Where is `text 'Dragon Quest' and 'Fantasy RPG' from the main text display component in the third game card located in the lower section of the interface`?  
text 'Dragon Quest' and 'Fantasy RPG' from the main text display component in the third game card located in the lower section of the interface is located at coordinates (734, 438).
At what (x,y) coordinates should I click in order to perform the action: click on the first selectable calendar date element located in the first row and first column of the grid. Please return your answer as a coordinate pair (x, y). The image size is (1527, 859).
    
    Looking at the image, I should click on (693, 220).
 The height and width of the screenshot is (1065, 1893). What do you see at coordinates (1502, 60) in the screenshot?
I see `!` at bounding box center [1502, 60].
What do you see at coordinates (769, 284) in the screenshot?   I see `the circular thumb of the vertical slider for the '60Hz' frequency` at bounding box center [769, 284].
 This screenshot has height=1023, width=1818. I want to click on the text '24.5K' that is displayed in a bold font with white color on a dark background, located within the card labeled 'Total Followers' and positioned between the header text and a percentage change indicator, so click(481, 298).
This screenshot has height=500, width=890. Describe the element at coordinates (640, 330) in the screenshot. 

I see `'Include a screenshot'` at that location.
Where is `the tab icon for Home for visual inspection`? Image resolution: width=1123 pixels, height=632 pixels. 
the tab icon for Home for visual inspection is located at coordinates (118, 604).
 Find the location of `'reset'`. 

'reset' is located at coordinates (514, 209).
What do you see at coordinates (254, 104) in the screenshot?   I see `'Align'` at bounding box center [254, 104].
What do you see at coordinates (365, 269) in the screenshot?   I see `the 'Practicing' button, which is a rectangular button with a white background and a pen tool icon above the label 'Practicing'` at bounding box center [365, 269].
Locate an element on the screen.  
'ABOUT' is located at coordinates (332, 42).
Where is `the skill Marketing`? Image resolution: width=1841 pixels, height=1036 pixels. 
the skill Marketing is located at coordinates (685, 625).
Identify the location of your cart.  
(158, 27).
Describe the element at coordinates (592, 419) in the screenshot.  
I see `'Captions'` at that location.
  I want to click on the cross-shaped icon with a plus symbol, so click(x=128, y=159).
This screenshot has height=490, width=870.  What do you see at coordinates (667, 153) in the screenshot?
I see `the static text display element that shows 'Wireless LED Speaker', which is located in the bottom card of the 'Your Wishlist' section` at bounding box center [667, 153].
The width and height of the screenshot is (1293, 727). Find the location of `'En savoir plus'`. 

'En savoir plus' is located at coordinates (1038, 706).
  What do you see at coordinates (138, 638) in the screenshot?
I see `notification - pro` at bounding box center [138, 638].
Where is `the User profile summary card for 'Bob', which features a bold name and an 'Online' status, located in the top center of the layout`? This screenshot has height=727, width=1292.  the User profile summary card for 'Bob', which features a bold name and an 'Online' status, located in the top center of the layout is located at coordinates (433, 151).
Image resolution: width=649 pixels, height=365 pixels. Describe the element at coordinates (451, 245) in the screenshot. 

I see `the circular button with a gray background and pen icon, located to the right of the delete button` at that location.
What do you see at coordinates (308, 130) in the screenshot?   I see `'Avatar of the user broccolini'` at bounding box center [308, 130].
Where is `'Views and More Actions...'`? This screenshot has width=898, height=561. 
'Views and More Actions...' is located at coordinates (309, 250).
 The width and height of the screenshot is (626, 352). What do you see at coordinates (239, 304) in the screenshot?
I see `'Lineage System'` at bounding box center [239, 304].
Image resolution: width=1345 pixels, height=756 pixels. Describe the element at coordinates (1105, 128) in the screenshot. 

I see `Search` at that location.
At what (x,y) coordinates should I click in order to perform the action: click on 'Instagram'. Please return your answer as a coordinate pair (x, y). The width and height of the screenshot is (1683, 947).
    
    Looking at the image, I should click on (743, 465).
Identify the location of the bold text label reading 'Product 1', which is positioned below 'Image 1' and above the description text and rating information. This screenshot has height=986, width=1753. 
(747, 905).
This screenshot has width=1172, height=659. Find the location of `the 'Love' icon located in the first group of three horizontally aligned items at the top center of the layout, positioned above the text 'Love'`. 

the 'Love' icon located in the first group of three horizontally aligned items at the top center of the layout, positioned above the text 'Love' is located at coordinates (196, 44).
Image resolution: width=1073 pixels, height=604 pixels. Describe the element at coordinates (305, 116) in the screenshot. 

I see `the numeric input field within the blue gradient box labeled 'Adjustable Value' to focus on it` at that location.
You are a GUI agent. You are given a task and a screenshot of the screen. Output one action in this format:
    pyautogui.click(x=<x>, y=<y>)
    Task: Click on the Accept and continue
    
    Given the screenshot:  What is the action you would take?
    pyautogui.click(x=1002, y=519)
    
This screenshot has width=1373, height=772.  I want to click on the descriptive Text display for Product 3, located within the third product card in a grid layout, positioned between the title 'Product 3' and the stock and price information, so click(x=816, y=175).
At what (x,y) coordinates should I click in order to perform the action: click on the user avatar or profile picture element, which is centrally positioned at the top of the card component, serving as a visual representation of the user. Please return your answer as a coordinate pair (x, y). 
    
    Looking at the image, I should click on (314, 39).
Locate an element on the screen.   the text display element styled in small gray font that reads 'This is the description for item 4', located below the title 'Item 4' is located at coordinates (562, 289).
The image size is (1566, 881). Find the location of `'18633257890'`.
○ ○ ○
▶ AIM OF THE TASK
Lay out all of the records above as a numbered list with one entry per line, and omit the blank lines.

▶ EXERCISE OUTPUT
1. Where is `text 'Dragon Quest' and 'Fantasy RPG' from the main text display component in the third game card located in the lower section of the interface`?  
2. text 'Dragon Quest' and 'Fantasy RPG' from the main text display component in the third game card located in the lower section of the interface is located at coordinates (734, 438).
3. At what (x,y) coordinates should I click in order to perform the action: click on the first selectable calendar date element located in the first row and first column of the grid. Please return your answer as a coordinate pair (x, y). The image size is (1527, 859).
4.     Looking at the image, I should click on (693, 220).
5.  The height and width of the screenshot is (1065, 1893). What do you see at coordinates (1502, 60) in the screenshot?
6. I see `!` at bounding box center [1502, 60].
7. What do you see at coordinates (769, 284) in the screenshot?   I see `the circular thumb of the vertical slider for the '60Hz' frequency` at bounding box center [769, 284].
8.  This screenshot has height=1023, width=1818. I want to click on the text '24.5K' that is displayed in a bold font with white color on a dark background, located within the card labeled 'Total Followers' and positioned between the header text and a percentage change indicator, so click(481, 298).
9. This screenshot has height=500, width=890. Describe the element at coordinates (640, 330) in the screenshot. 
10. I see `'Include a screenshot'` at that location.
11. Where is `the tab icon for Home for visual inspection`? Image resolution: width=1123 pixels, height=632 pixels. 
12. the tab icon for Home for visual inspection is located at coordinates (118, 604).
13.  Find the location of `'reset'`. 
14. 'reset' is located at coordinates (514, 209).
15. What do you see at coordinates (254, 104) in the screenshot?   I see `'Align'` at bounding box center [254, 104].
16. What do you see at coordinates (365, 269) in the screenshot?   I see `the 'Practicing' button, which is a rectangular button with a white background and a pen tool icon above the label 'Practicing'` at bounding box center [365, 269].
17. Locate an element on the screen.  
18. 'ABOUT' is located at coordinates (332, 42).
19. Where is `the skill Marketing`? Image resolution: width=1841 pixels, height=1036 pixels. 
20. the skill Marketing is located at coordinates (685, 625).
21. Identify the location of your cart.  
22. (158, 27).
23. Describe the element at coordinates (592, 419) in the screenshot.  
24. I see `'Captions'` at that location.
25.   I want to click on the cross-shaped icon with a plus symbol, so click(x=128, y=159).
26. This screenshot has height=490, width=870.  What do you see at coordinates (667, 153) in the screenshot?
27. I see `the static text display element that shows 'Wireless LED Speaker', which is located in the bottom card of the 'Your Wishlist' section` at bounding box center [667, 153].
28. The width and height of the screenshot is (1293, 727). Find the location of `'En savoir plus'`. 
29. 'En savoir plus' is located at coordinates (1038, 706).
30.   What do you see at coordinates (138, 638) in the screenshot?
31. I see `notification - pro` at bounding box center [138, 638].
32. Where is `the User profile summary card for 'Bob', which features a bold name and an 'Online' status, located in the top center of the layout`? This screenshot has height=727, width=1292.  the User profile summary card for 'Bob', which features a bold name and an 'Online' status, located in the top center of the layout is located at coordinates (433, 151).
33. Image resolution: width=649 pixels, height=365 pixels. Describe the element at coordinates (451, 245) in the screenshot. 
34. I see `the circular button with a gray background and pen icon, located to the right of the delete button` at that location.
35. What do you see at coordinates (308, 130) in the screenshot?   I see `'Avatar of the user broccolini'` at bounding box center [308, 130].
36. Where is `'Views and More Actions...'`? This screenshot has width=898, height=561. 
37. 'Views and More Actions...' is located at coordinates (309, 250).
38.  The width and height of the screenshot is (626, 352). What do you see at coordinates (239, 304) in the screenshot?
39. I see `'Lineage System'` at bounding box center [239, 304].
40. Image resolution: width=1345 pixels, height=756 pixels. Describe the element at coordinates (1105, 128) in the screenshot. 
41. I see `Search` at that location.
42. At what (x,y) coordinates should I click in order to perform the action: click on 'Instagram'. Please return your answer as a coordinate pair (x, y). The width and height of the screenshot is (1683, 947).
43.     Looking at the image, I should click on (743, 465).
44. Identify the location of the bold text label reading 'Product 1', which is positioned below 'Image 1' and above the description text and rating information. This screenshot has height=986, width=1753. 
45. (747, 905).
46. This screenshot has width=1172, height=659. Find the location of `the 'Love' icon located in the first group of three horizontally aligned items at the top center of the layout, positioned above the text 'Love'`. 
47. the 'Love' icon located in the first group of three horizontally aligned items at the top center of the layout, positioned above the text 'Love' is located at coordinates (196, 44).
48. Image resolution: width=1073 pixels, height=604 pixels. Describe the element at coordinates (305, 116) in the screenshot. 
49. I see `the numeric input field within the blue gradient box labeled 'Adjustable Value' to focus on it` at that location.
50. You are a GUI agent. You are given a task and a screenshot of the screen. Output one action in this format:
51.     pyautogui.click(x=<x>, y=<y>)
52.     Task: Click on the Accept and continue
53.     Given the screenshot:  What is the action you would take?
54.     pyautogui.click(x=1002, y=519)
55. This screenshot has width=1373, height=772.  I want to click on the descriptive Text display for Product 3, located within the third product card in a grid layout, positioned between the title 'Product 3' and the stock and price information, so click(x=816, y=175).
56. At what (x,y) coordinates should I click in order to perform the action: click on the user avatar or profile picture element, which is centrally positioned at the top of the card component, serving as a visual representation of the user. Please return your answer as a coordinate pair (x, y). 
57.     Looking at the image, I should click on (314, 39).
58. Locate an element on the screen.   the text display element styled in small gray font that reads 'This is the description for item 4', located below the title 'Item 4' is located at coordinates (562, 289).
59. The image size is (1566, 881). Find the location of `'18633257890'`.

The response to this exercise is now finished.